07/06/2007 12:30 pm ET Updated Nov 17, 2011

Politics Aside? In the Copa American Soccer Tournament?

If American soccer hasn't progressed to the point at which American citizens take personal offense to their team's poor play (no soccer-related suicides or murders here -- yet), then perhaps all of us who hope and pray to bring the World Cup home to the U.S.A. by, say, 2050, can see progress in the fact that our side's poor play, while not offensive to Americans, certainly has rubbed a number of South Americans the wrong way.

The United States is officially hated by Hugo Chávez's Venezuela (opinions of individual Venezuelans notwithstanding), but if the U.S. had hoped for some sort of "soccer diplomacy" between the two glaring countries while Team U.S.A. competed in the Copa America tournament there this month, any opportunities for on-field negotiations were remarkably short-lived and most certainly fruitless. And a three minute anti-Chávez chant, at one point featuring a cry of "This government is going to fall!" during the U.S.-Argentina game in the anti-chavista city of Maracaibo, probably didn't endear Chávez to the presence of the Americans in his continent, in his tournament, in his newly renovated (at public cost) stadium.

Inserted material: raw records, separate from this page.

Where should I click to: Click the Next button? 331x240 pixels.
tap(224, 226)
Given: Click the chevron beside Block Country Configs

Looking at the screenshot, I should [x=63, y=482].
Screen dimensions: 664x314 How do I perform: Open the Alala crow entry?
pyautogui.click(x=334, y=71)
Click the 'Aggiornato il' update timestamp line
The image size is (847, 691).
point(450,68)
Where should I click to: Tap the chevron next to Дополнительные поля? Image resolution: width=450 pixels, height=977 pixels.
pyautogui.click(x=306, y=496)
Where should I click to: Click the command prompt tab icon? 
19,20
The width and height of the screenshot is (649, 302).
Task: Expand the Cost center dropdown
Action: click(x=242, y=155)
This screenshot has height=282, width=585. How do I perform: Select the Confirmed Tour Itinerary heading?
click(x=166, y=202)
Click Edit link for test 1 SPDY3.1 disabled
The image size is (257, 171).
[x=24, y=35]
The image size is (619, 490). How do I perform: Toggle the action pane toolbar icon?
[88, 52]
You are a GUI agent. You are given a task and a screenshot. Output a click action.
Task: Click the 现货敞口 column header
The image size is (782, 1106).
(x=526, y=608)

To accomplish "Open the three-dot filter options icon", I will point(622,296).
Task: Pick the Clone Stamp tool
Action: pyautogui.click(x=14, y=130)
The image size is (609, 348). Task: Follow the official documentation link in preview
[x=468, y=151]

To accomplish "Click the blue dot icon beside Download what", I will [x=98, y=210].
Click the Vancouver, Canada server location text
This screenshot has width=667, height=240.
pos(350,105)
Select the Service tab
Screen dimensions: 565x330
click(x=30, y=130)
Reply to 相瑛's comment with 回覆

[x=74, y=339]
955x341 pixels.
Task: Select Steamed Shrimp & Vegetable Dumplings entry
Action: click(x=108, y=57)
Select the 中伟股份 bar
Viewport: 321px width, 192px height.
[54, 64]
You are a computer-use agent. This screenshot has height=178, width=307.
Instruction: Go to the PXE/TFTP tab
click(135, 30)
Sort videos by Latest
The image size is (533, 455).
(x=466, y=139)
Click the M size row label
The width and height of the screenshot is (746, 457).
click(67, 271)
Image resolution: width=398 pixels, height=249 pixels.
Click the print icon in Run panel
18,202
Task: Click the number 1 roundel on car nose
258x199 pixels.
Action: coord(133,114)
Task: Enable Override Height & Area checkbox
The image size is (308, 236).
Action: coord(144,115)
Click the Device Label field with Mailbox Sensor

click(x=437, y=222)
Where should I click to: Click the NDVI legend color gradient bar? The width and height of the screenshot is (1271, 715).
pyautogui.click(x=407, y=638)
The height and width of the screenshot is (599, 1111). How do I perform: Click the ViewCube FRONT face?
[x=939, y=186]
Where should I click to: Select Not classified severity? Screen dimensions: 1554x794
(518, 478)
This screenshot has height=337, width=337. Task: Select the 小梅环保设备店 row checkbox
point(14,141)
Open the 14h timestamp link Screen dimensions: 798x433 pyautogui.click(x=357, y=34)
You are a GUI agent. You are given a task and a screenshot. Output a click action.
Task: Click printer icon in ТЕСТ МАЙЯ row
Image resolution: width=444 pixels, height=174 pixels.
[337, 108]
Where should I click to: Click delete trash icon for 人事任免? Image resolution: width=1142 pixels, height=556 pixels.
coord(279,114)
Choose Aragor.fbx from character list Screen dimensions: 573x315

Politics aside, though, after three games and three losses, the United States finished -- when an embarrassing goal differential of -6 is considered -- in the tournament's unofficial last place. Not since the '98 World Cup in France, in which the U.S. also finished in (again, unofficial) last place, have the Americans fared so poorly in an international competition.

But the embarrassing performance isn't the problem. It is, rather, the widespread pre-tournament expectation of an embarrassing performance for the Americans, who deliberately stacked their Copa team with unseasoned rubes, thirteen of whom (out of twenty-two) had played in less than five international-level games prior to the tournament and seventeen of whom were born well into the Reagan era, many even in his second term.

If major soccer tournaments are like "seasons" -- at least in a college football or basketball sense -- then the current American debacle in Venezuela is your classic "rebuilding" year for U.S. Soccer after a successful championship run (with a suitably veteran squad) at the Gold Cup last month. Unfortunately -- for diplomatic goodwill, at least -- South American soccer culture doesn't allow for rebuilding years. Latin soccer runs strictly according to the Rumsfeld Maxim: you take the field with the team you've got (and not the team you plan to have in three years). So U.S. Coach Bob Bradley's decision to sacrifice success for much-needed experience well in advance of the 2010 World Cup in South Africa isn't going over so well with his South American colleagues in Venezuela.

"We like for the continent's most important competition to be respected with the best players," said South American Soccer Confederation (CONMEBOL) general secretary Eduardo de Luca on Wednesday, leveling the ultimate charge of disrespect at the U.S. Soccer Federation. The Americans "opted to send a team with some players who aren't their regulars," de Luca told the Associated Press. "That doesn't please us."

Now, "that doesn't please us" sounds much more wooden and severe in translated English than it does in either Spanish or Portuguese, but it still gets across the message that a soccer-crazy continent -- perhaps 371 million South Americans -- feels that the United States has, once again, offended it, perhaps doubly so, as the U.S. is, along with Mexico, present only as an invited guest of CONMEBOL.

In particular, Argentine coach Alfio Basile spat some harsh vitriol the U.S.'s direction after his team 00 reportedly using his star-laden side at this year's Copa as a chance at redemption after a disappointing quarterfinal exit in last year's World Cup in Germany--drubbed the Americans 4-1 on June 28. Instead of taking the opportunity to publicly praise himself and his players, as coaches generally do in a post-game euphoria, Basile went the other direction. Dismissing the American competition his team had just faced, he said, "It was only one match, and we only beat the United States," adding, "This was not a litmus test of how good we are, or what we need to improve on." It's truly humbling when, in 2007, anything American is disdainfully referred to as "only the United States."

Granted, U.S. Soccer participation in the Copa America doesn't -- and shouldn't -- garner considerable attention in the upper echelons of government. But since world sports are all about pageantry and show, about reputation and goodwill, flags and national anthems, and since President Bush installed Karen Hughes in the State Department as the undersecretary in charge of our popular reputation around the globe, couldn't Foggy Bottom's soccer-mom expert have been more on top of the perception of Americans at the soccer tournament?